▶ **Short exercise**
Retype the management styles excerpt below word for word, from beginning to end.

II. In which style would you prefer to work? Why? Identify weak and strong points of each style.
Imagine you are chosen a manager in a big company. What would be your plan of action? How would you promote the company you work for? Explain why you would do this or that thing and neglect another (in writing).
I. Read the text to grasp the general idea.
Is Your Management Style Assisting or Hurting Your Business?
Many times business owners can have significant differences in management styles that can deter the growth of both the employees and the business. Employees can have differing needs that require differing methods of management as well. Problems arise when the management style of a business owner does not match the needs of the employees.
There are two basic management styles that are also broken down into more minor categories, the Autocratic Management Style and the Permissive Management Style. An Autocratic Management Style is one in which the business owner makes all decisions unilaterally. In other words, the business owner is the “boss” who doesn’t value input from employees. The business owner's word is law. The Permissive Management Style allows employees to take part in business decisions. A rather considerable degree of autonomy on the part of employees is encouraged in this management style.

▶ **Entries for locating text and elements**

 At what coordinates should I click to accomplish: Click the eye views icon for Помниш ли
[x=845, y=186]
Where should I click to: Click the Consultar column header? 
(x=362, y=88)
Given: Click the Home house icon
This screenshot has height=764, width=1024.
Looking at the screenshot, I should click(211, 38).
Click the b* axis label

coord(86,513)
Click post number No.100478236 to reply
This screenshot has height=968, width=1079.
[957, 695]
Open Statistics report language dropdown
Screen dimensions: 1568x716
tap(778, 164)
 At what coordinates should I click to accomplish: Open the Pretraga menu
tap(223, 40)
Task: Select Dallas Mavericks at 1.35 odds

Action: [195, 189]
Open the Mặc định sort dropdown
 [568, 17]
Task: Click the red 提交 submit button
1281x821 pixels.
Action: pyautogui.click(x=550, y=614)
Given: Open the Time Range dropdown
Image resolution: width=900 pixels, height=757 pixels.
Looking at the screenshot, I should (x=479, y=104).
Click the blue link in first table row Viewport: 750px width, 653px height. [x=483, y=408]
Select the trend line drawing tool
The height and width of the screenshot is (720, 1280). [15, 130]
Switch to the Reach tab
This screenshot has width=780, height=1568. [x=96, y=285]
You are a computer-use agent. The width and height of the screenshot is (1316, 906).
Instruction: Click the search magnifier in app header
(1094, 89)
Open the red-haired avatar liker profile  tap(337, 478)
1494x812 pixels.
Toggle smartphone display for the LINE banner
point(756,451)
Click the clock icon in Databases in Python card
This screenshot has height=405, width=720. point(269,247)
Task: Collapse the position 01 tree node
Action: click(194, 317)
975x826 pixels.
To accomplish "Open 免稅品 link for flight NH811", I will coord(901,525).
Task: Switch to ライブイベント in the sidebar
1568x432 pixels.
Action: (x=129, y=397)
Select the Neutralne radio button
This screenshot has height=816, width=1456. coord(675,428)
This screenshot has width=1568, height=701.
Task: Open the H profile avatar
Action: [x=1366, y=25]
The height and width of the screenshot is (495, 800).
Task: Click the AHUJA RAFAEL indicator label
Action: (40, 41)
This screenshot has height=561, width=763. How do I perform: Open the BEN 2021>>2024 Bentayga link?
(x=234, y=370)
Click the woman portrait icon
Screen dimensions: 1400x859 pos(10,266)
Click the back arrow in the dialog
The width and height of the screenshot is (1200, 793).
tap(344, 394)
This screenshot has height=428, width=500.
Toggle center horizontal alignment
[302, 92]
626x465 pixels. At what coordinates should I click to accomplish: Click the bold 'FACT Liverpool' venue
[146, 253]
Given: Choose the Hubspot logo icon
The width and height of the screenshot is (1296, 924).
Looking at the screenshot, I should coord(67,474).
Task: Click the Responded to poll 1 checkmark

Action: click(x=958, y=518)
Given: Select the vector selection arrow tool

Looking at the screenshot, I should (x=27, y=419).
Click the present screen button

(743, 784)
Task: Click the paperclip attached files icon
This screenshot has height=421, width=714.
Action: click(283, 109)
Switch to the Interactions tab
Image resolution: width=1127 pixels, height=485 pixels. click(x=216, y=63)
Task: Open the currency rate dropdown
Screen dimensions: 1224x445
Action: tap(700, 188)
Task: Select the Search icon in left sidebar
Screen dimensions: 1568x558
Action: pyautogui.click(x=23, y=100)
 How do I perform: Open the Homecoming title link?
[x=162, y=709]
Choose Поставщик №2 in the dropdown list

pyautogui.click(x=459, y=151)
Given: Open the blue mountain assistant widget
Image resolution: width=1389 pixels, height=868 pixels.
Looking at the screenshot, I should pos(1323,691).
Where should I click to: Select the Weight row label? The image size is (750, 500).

▶ **Task result**
II. In which style would you prefer to work? Why? Identify weak and strong points of each style.
Imagine you are chosen a manager in a big company. What would be your plan of action? How would you promote the company you work for? Explain why you would do this or that thing and neglect another (in writing).
I. Read the text to grasp the general idea.
Is Your Management Style Assisting or Hurting Your Business?
Many times business owners can have significant differences in management styles that can deter the growth of both the employees and the business. Employees can have differing needs that require differing methods of management as well. Problems arise when the management style of a business owner does not match the needs of the employees.
There are two basic management styles that are also broken down into more minor categories, the Autocratic Management Style and the Permissive Management Style. An Autocratic Management Style is one in which the business owner makes all decisions unilaterally. In other words, the business owner is the “boss” who doesn’t value input from employees. The business owner's word is law. The Permissive Management Style allows employees to take part in business decisions. A rather considerable degree of autonomy on the part of employees is encouraged in this management style.